- TASK STATEMENT -
Look for the word "computer" in the material below, then report each line where it occurs.

- RECORDS FOR THIS EXERCISE -
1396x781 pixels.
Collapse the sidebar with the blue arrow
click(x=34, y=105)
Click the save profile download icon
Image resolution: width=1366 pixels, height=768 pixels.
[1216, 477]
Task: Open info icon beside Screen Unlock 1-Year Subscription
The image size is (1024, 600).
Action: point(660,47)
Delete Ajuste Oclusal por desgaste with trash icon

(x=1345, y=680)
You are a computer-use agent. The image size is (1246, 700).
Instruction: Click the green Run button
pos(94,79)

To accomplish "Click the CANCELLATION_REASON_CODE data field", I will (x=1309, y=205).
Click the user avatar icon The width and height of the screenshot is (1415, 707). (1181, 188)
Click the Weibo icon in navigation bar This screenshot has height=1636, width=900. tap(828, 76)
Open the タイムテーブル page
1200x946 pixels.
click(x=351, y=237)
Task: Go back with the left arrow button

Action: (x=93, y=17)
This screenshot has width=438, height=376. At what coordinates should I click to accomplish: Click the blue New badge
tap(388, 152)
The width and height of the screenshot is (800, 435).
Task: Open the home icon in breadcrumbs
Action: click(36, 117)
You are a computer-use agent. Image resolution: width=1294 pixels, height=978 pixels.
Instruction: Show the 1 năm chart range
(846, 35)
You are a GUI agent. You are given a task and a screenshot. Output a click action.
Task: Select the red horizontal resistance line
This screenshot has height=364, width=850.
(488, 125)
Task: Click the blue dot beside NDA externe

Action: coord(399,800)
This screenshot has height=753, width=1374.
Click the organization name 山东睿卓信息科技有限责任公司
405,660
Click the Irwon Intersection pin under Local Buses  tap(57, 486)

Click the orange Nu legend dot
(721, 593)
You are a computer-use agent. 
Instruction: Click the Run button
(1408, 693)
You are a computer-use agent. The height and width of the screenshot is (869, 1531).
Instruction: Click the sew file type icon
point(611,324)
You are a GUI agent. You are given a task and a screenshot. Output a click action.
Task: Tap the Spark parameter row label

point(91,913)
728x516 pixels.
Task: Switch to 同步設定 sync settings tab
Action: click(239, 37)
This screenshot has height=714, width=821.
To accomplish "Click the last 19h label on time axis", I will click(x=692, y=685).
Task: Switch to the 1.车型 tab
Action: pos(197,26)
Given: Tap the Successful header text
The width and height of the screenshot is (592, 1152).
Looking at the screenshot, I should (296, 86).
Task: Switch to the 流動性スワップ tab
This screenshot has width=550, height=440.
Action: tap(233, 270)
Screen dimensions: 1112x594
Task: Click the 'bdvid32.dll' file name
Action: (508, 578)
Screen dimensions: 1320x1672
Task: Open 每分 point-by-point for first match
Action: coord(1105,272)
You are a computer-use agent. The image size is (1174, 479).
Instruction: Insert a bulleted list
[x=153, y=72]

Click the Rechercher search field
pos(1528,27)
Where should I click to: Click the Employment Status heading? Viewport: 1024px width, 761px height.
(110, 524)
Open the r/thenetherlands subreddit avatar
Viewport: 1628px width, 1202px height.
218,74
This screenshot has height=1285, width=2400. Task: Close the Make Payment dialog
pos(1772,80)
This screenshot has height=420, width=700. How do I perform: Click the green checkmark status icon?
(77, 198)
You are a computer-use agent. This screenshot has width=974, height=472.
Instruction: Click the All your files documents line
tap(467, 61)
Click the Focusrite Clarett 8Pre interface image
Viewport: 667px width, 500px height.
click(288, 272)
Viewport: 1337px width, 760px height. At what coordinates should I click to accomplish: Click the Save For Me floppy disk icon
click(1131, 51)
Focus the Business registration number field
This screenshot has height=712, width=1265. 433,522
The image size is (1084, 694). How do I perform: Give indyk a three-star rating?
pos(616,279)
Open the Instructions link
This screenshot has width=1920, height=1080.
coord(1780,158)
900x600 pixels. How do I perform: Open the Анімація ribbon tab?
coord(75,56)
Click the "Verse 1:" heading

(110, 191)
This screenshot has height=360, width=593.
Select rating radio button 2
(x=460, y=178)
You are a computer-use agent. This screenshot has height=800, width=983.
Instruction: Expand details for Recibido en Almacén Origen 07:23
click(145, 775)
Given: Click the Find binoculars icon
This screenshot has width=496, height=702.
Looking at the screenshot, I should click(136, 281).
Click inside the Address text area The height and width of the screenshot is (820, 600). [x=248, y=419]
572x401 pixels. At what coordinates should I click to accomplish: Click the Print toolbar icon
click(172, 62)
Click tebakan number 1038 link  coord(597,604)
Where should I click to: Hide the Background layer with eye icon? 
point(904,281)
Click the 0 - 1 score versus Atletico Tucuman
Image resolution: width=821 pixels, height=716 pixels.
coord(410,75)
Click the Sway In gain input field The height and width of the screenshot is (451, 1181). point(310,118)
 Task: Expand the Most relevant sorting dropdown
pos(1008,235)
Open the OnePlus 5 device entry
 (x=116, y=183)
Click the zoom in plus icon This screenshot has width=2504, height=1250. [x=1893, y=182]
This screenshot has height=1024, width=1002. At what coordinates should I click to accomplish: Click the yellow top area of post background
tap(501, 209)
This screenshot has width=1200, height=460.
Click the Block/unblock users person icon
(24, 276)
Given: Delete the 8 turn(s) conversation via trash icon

- EXERCISE OUTPUT -
You are a computer-use agent. The image size is (1246, 700).
You are a computer-use agent. Image resolution: width=1294 pixels, height=978 pixels.
You are a computer-use agent. 
You are a computer-use agent. The height and width of the screenshot is (869, 1531).
You are a computer-use agent. The image size is (1174, 479).
You are a computer-use agent. This screenshot has width=974, height=472.
You are a computer-use agent. This screenshot has height=800, width=983.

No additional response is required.